---------- Recorded information ----------

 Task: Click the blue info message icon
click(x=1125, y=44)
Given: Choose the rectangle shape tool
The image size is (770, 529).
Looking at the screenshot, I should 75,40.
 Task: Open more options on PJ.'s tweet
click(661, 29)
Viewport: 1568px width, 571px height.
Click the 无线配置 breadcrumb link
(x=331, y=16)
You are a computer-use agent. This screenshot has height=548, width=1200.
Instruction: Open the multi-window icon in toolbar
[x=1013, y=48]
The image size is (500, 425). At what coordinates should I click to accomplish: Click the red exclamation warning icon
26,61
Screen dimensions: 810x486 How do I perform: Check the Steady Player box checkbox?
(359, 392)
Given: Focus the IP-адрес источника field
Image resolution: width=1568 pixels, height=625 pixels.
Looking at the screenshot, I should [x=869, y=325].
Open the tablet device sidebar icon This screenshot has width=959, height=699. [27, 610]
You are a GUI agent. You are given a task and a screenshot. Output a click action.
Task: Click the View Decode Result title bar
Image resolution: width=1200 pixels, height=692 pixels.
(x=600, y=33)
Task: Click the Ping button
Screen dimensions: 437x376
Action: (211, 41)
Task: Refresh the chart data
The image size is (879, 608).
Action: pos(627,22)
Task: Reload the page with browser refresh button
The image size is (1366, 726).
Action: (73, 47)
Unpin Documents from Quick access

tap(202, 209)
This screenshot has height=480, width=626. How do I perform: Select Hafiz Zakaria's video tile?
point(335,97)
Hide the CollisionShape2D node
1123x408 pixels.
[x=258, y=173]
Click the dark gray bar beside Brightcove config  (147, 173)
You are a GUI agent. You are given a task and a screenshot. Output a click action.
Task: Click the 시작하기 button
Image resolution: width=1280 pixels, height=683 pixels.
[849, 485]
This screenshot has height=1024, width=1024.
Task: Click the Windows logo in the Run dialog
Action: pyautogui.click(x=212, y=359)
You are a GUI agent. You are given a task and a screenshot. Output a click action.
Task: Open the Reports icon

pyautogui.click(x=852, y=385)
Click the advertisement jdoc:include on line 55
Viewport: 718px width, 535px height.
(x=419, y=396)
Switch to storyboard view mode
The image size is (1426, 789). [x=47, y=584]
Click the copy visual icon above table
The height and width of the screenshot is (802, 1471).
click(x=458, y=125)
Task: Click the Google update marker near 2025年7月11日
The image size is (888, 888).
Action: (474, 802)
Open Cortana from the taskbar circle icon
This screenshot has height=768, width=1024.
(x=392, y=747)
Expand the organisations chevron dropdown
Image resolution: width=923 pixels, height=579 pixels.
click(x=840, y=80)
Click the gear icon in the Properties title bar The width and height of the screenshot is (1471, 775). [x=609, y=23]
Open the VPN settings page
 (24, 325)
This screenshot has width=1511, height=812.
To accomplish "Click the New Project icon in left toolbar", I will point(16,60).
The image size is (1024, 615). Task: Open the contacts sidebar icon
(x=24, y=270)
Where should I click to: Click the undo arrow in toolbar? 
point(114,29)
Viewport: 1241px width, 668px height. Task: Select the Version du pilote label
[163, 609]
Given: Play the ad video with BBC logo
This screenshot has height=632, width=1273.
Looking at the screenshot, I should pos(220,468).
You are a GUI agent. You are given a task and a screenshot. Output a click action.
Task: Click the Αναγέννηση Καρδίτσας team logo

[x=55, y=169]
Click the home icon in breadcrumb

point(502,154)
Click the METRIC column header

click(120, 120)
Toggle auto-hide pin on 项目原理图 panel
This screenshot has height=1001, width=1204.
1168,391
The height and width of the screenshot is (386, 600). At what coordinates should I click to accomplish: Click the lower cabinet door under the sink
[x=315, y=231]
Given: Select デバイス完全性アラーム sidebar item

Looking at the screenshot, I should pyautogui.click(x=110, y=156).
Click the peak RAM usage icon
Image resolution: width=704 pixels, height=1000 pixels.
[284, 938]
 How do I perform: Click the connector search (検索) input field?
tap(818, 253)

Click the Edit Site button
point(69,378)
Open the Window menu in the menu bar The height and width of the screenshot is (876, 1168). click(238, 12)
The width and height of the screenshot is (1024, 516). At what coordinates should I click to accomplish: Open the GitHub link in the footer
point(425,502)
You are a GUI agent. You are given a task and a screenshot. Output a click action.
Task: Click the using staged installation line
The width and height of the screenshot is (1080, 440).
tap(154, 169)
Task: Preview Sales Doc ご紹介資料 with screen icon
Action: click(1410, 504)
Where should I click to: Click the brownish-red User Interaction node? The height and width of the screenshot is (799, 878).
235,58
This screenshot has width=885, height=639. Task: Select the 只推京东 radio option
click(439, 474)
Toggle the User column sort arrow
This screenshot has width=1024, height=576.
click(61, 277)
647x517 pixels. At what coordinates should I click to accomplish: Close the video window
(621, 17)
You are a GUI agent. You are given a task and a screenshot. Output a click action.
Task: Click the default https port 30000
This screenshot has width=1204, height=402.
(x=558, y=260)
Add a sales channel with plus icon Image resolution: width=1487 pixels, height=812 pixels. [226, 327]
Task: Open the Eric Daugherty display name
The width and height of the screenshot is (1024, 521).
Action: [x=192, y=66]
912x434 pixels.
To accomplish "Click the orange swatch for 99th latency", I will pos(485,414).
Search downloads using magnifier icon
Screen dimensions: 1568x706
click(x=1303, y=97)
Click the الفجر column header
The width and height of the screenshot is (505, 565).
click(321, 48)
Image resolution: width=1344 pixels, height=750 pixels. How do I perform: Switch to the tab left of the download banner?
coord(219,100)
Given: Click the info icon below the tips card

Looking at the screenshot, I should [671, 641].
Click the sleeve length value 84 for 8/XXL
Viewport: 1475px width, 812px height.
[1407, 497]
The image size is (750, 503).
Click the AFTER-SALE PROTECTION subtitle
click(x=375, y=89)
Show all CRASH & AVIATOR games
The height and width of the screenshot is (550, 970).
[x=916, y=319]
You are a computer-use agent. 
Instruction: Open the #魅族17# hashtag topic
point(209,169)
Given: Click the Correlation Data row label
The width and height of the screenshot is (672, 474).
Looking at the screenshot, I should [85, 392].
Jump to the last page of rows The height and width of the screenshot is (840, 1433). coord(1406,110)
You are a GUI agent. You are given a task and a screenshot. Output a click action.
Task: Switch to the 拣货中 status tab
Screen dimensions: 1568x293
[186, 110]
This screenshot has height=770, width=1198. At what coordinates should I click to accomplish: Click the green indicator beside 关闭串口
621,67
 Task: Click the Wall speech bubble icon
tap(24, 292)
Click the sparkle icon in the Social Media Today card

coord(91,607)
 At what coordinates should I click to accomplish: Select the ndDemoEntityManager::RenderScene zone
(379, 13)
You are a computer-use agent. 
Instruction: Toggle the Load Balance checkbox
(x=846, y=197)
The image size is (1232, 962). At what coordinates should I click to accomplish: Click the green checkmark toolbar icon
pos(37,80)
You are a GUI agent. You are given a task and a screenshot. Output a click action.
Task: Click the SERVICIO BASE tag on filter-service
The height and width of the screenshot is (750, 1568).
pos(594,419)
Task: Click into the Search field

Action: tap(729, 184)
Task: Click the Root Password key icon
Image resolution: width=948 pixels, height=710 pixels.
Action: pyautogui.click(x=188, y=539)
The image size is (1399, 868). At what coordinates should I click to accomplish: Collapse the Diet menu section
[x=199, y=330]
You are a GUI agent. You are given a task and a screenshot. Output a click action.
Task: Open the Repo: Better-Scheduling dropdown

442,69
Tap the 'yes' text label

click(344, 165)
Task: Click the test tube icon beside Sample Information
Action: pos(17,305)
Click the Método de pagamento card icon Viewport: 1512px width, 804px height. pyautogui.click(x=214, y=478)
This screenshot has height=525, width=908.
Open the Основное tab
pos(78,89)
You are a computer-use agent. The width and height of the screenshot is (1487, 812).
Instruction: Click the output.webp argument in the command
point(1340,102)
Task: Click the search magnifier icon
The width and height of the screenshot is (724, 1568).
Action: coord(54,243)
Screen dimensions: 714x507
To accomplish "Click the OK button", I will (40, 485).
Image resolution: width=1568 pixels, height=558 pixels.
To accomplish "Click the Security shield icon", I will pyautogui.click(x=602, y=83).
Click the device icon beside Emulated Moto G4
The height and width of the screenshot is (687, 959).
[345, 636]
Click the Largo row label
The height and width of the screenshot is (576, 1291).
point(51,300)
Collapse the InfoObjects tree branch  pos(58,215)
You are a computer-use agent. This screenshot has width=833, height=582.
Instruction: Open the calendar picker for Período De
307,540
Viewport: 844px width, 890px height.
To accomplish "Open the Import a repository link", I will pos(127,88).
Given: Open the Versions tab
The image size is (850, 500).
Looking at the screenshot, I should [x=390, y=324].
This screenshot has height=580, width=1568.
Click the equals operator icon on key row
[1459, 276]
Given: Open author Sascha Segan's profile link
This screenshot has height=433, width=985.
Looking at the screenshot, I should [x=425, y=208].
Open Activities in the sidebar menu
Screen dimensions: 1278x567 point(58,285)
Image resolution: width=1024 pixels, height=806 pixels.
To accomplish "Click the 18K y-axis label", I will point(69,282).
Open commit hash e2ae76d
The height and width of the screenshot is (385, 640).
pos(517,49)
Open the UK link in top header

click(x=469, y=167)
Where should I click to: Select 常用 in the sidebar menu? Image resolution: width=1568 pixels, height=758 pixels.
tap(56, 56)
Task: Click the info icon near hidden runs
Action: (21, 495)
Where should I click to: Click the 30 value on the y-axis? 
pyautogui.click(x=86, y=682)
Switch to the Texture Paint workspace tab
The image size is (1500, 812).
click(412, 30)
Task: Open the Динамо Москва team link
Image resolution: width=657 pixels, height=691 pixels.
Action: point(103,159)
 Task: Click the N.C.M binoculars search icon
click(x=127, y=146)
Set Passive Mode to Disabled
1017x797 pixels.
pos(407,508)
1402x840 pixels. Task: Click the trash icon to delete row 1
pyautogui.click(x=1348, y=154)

----------

> Brief:
Quote, word for word, every line from the top of the entries through the line that holds "Given: Focus the IP-адрес источника field".

> Answer to the exercise:
 Task: Click the blue info message icon
click(x=1125, y=44)
Given: Choose the rectangle shape tool
The image size is (770, 529).
Looking at the screenshot, I should 75,40.
 Task: Open more options on PJ.'s tweet
click(661, 29)
Viewport: 1568px width, 571px height.
Click the 无线配置 breadcrumb link
(x=331, y=16)
You are a computer-use agent. This screenshot has height=548, width=1200.
Instruction: Open the multi-window icon in toolbar
[x=1013, y=48]
The image size is (500, 425). At what coordinates should I click to accomplish: Click the red exclamation warning icon
26,61
Screen dimensions: 810x486 How do I perform: Check the Steady Player box checkbox?
(359, 392)
Given: Focus the IP-адрес источника field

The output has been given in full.